Improving energy efficiency is a major focal area for the global construction market and, in the European Union (EU), in particular. The reason is clear: 40 percent of EU energy demand is consumed in buildings, and 50 percent of that is used in commercial buildings, accounting for more energy than the manufacturing industry and transport combined. As green buildings become the rule rather than the exception, energy efficiency is more and more crucial to those seeking green building certification.
Stricter efficiency standards for equipment
The focus on energy efficiency extends to commercial building equipment, including motors, pumps and HVAC system circulator pumps. EU governments have set progressively stricter efficiency standards for these items under the ErP (Energy-related Products) Directive.

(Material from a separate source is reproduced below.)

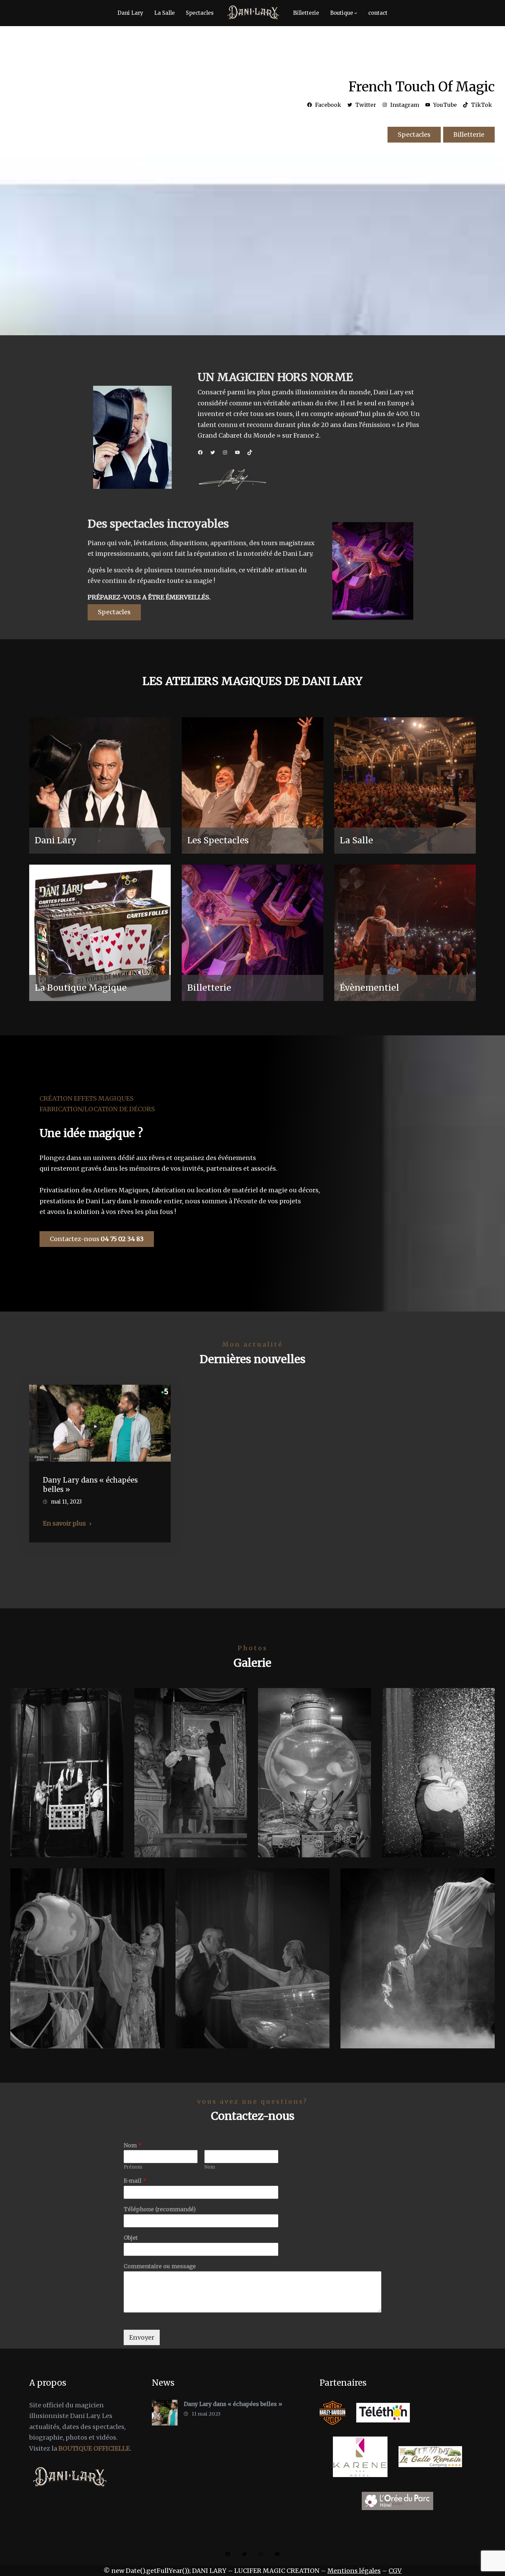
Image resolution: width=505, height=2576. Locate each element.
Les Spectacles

Only products that comply are allowed to carry the Conformité Européenne (CE) mark and to be sold within the EU. Building designers and owners who use these products stand to reduce their energy usage and carbon footprint.

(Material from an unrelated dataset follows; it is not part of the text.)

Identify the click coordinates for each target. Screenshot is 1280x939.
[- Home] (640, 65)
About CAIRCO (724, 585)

White paper: a comprehensive overview of regulations
In its new white paper, Xylem has created a comprehensive overview of the latest regulations governing motors, pumps and HVAC system circulator pumps. It also identifies the most probable future course for these directives in the coming years.
“The regulations are constantly evolving, and keeping up with them can be quite a challenge,” explains the author of the white paper, Giorgio Sabbatini, Global Business Unit Director, Commercial Building Services & HVAC, AWS at Xylem.

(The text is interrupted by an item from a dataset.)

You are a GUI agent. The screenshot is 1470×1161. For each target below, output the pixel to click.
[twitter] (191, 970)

Pumps are among the most critical components in a commercial building. They are responsible for bringing water into the building, for heating and cooling it, and for getting wastewater out. An average commercial building contains about 15 to 30 pumps, with an installed power base of between 50 and 100 KW.
Significant savings in high-efficiency pumps
With this amount of energy dedicated to pumping, it comes as no surprise that the EU is enforcing ever-stricter legislation to govern the energy efficiency of these components, as part of its drive to reduce energy consumption and carbon footprint.
“Staying on top of the regulations is not only crucial from a legal compliance perspective,” continues Sabbatini. “With pumps accounting for such a large proportion of the energy costs of a building, there are significant savings to be made for those who make the transition to high-efficiency pumps.”
A low-carbon economy by 2050
It is the stated objective of the EU to transition to a low-carbon economy by 2050. As part of this, the EU has committed to achieving the following by 2020:
- 20 percent emissions reduction from 1990 levels, moving to 30 percent reduction if conditions are right.
- 20 percent greater energy efficiency.
- 20 percent renewables in the energy mix.
The ErP Directive, which contains a set of rules related to the ecodesign of energy-related products, has an important part to play in achieving the EU’s challenging targets. The objective of the provisions contained within the ErP Directive is to reduce energy consumption by 12 percent from the 2007 level, amounting to a total saving of 341 terawatt-hours, or 341 billion kilowatt-hours, by 2020.
Explaining provisions related to the pump industry
The white paper covers the three provisions of the ErP Directive that relate specifically to the pump industry. They are:
- 640/2009 and 4/2014: Ecodesign requirements for electric motors.
- 641/2009 and 622/2012: Ecodesign requirements for glandless stand-alone circulators and glandless circulators integrated in products.
- 547/2012: Ecodesign requirements for water pumps.
Sabbatini explains that for those contractors who question the need for the kind of high-efficiency equipment required by the ErP Directive, the arguments in favor are incontrovertible.
“A high-efficiency motor may cost more than a conventional one but the economic case speaks for itself,” he says. “If you increase the efficiency of a 5.5 KW motor by three percent, your return on investment is 30 months, even with the 15 percent higher cost of buying the component. After only 2.5 years, you start to save money on a part that has an average lifespan of 10 to 20 years. And last, but not least, it’s mandatory.”